▶ [Work instructions] Set down the line containing "Task: Switch to the Capacité tab" and each line after it through the last line of the records, exactly, leaving pictures out.

------------------------

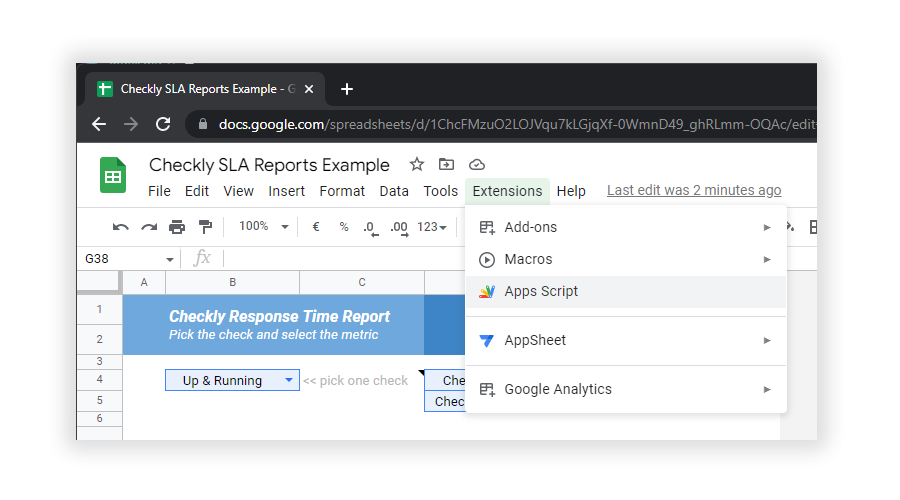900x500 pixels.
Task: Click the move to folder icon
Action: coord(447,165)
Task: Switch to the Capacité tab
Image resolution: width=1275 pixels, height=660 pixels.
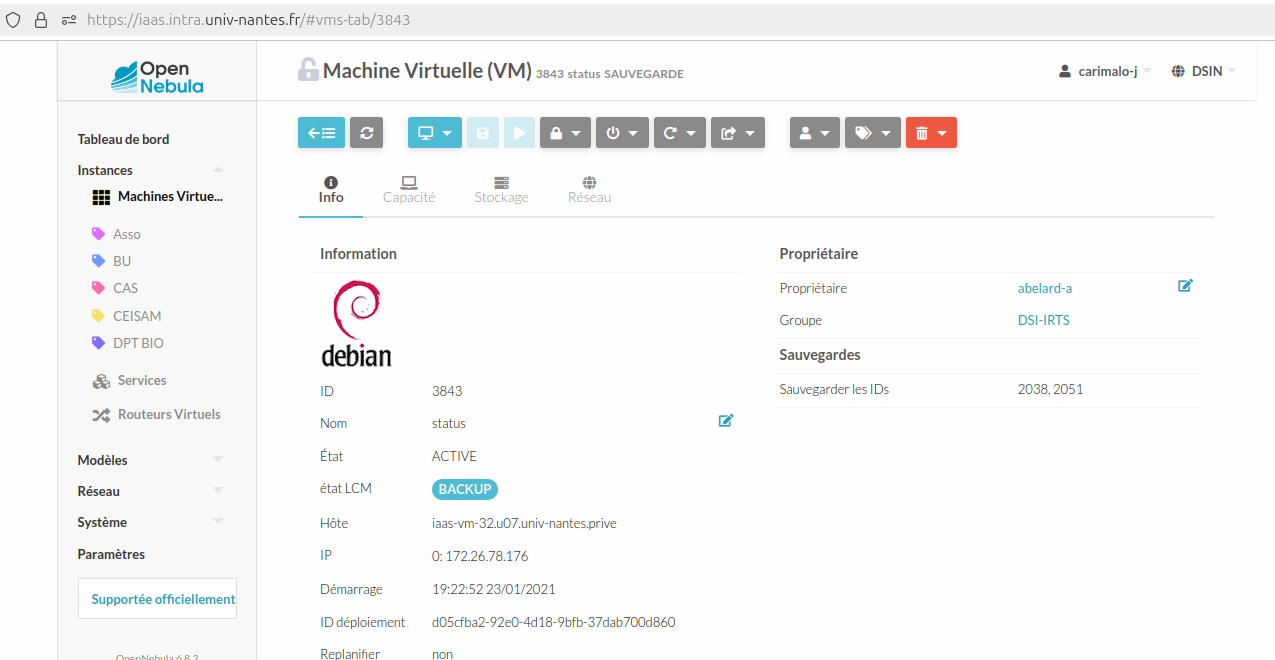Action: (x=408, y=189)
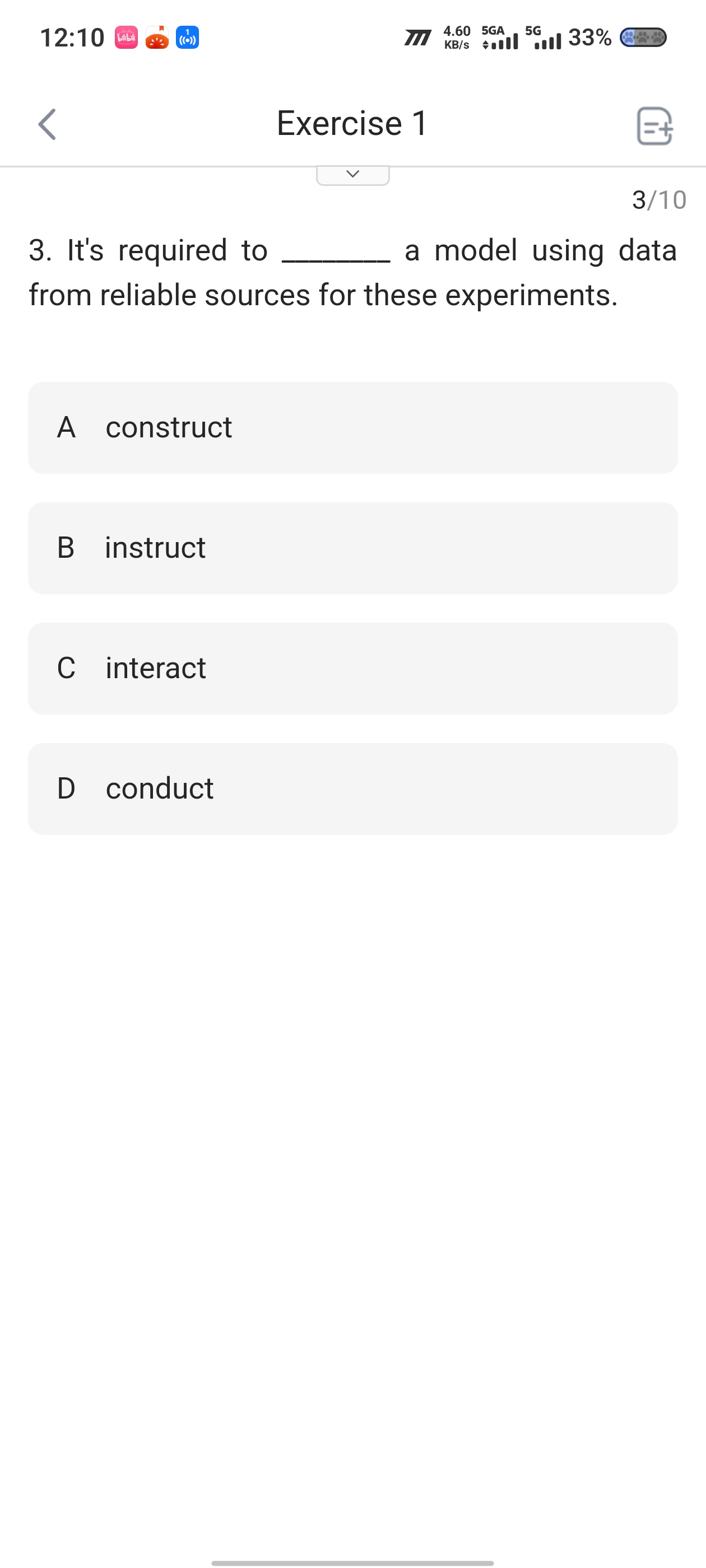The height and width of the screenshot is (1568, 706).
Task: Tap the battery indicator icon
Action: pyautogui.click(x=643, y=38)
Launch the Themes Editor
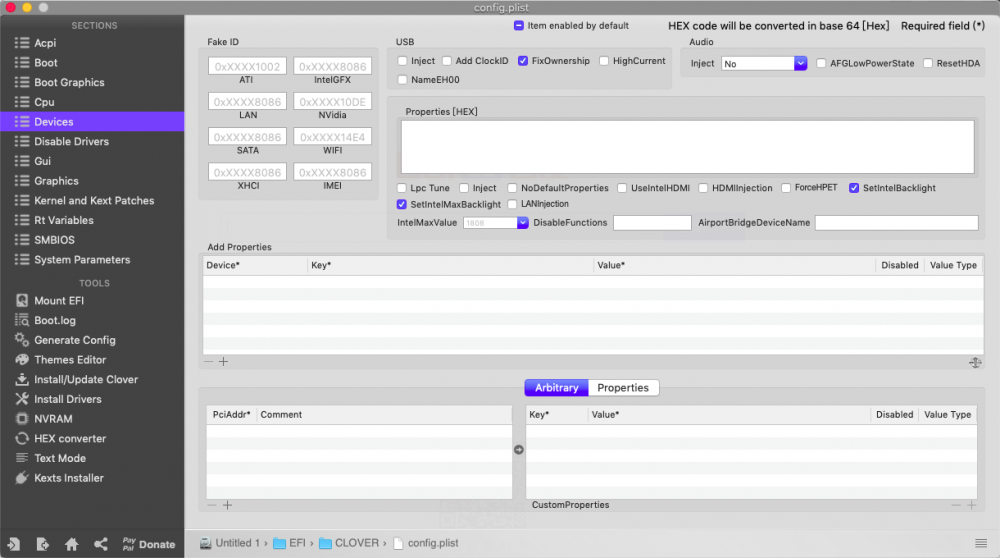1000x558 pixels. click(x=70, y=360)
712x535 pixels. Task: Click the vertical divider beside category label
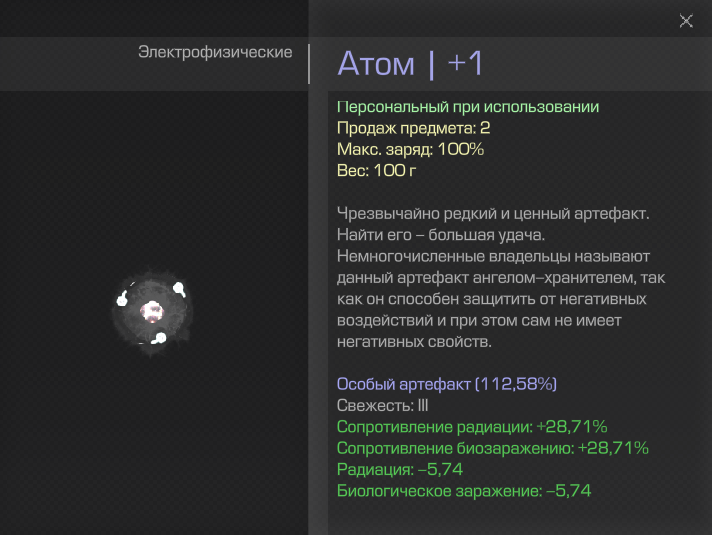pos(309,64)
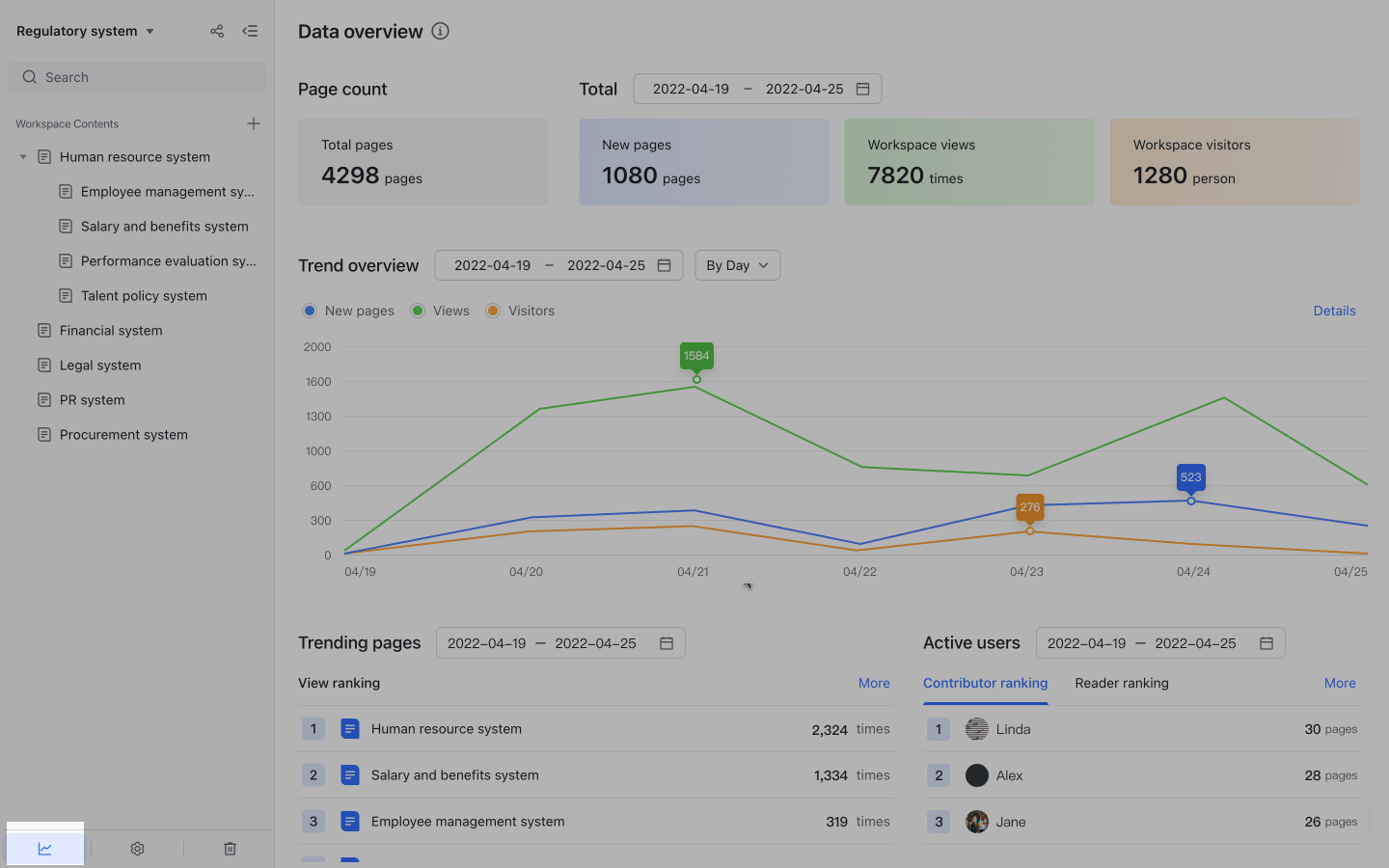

------------------------

▶ [Task result]
Task: Switch to the Capacité tab
Image resolution: width=1275 pixels, height=660 pixels.
Action: (x=408, y=189)
The height and width of the screenshot is (1568, 706).
Task: Tap the battery indicator icon
Action: pyautogui.click(x=643, y=38)
Launch the Themes Editor
1000x558 pixels. click(x=70, y=360)
712x535 pixels. Task: Click the vertical divider beside category label
pos(309,64)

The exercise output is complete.